Una zoncera argentina

 Por Claudio Uriarte

El Departamento de Estado norteamericano es una institución ambigua: su rol público es ser el megáfono diplomático de Estados Unidos ante el mundo, pero ese papel se invierte a menudo para convertirse en realidad en una especie de embajada del mundo dentro del gobierno de Estados Unidos. Eso ocurrió, por ejemplo, durante toda la guerra de Afganistán, en que el Departamento de Estado, temeroso de alienarse el apoyo de Europa y de los países árabes, bloqueó todo lo que pudo las iniciativas más unilateralistas del Pentágono. En realidad, es una agencia que imagina su tarea como la construcción de las coaliciones internacionales más amplias en pos del objetivo de que las aguas internacionales permanezcan lo más inmóviles posibles. De hecho, sus funcionarios son fanáticos de la inmovilidad; cualquier cambio los asusta, cualquier desviación de la norma los influye. Detrás del look macho que les gusta aparentar, suele haber una niñera un poco pomposa a la busca de moderados en donde sea, se trate del Irán de los ayatolas o del Afganistán de los talibanes.
Por eso mismo, la decisión de una Argentina en bancarrota de acudir a Washington con una encendida defensa de los derechos humanos del pueblo cubano es la barrabasada más contraproducente que pueda imaginarse: el canciller Carlos Ruckauf tranquilizó a Colin Powell sin que Powell entregara nada a cambio a Ruckauf. Desde la toma de posesión del mando por Eduardo Duhalde, el Departamento de Estado se encontraba en pánico ante la posible emergencia de un nuevo Hugo Chávez en la Argentina, mientras la Casa Blanca y el Departamento del Tesoro ignoraban olímpicamente el asunto, replegados en la regla de tres simple de sus lugares comunes del laissez faire. La alarma del Departamento de Estado no era, por una vez, exagerada, ya que, con la deriva argentina, y el liderazgo de Lula para las elecciones brasileñas de setiembre, el equilibrio subcontinental se les corría demasiado a la izquierda. Después de la gira de Ruckauf, los funcionarios sonrieron: “Duhalde no es Chávez”, dijeron. Ese era el problema.

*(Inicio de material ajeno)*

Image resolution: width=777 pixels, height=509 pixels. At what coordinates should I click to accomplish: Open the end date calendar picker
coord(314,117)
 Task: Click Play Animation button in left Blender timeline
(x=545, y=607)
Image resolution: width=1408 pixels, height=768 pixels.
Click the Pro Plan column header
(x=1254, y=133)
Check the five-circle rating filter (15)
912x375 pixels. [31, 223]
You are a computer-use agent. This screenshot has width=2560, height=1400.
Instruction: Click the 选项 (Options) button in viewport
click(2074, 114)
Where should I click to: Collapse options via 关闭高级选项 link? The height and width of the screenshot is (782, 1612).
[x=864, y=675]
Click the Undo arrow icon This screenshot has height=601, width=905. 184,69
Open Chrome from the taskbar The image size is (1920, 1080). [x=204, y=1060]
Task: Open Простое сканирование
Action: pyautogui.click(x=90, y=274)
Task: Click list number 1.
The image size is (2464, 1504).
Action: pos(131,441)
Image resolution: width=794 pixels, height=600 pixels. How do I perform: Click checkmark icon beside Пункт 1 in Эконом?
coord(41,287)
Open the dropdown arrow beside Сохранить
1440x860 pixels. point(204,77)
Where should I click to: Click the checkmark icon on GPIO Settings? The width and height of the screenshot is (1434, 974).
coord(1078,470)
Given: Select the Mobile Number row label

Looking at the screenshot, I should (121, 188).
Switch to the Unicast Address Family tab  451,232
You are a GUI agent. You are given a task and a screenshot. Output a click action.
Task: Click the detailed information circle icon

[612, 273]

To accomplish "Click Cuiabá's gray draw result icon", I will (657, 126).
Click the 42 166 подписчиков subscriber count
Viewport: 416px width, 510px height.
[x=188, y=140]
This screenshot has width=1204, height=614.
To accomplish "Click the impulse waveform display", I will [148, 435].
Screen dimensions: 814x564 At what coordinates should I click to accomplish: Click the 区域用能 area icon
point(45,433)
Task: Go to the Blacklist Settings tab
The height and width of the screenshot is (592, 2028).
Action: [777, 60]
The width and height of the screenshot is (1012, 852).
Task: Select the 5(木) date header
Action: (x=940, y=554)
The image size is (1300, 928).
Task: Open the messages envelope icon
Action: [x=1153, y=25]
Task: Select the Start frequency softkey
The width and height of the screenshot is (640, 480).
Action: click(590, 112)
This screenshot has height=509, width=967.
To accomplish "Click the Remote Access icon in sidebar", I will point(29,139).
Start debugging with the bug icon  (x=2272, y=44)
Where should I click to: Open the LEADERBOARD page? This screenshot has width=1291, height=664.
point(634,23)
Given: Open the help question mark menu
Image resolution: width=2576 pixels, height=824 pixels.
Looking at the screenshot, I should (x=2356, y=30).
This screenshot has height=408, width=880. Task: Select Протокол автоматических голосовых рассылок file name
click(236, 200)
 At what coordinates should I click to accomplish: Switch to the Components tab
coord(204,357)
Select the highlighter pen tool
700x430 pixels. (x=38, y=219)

Una gira alternativa de Ruckauf hubiera empezado por Brasil –con una visita a Lula– seguido por Venezuela –para verlo a Chávez– y luego por Cuba. Recién después debió haberse ido a EE.UU., para asustar a Powell con las presiones de supuestos grupos radicalizados de Argentina. Un abrazo con Fidel Castro tampoco hubiera estado fuera de cuadro: un canciller tan reaccionario como Nicanor Costa Méndez no dudó en hacerlo, en plena Guerra de las Malvinas.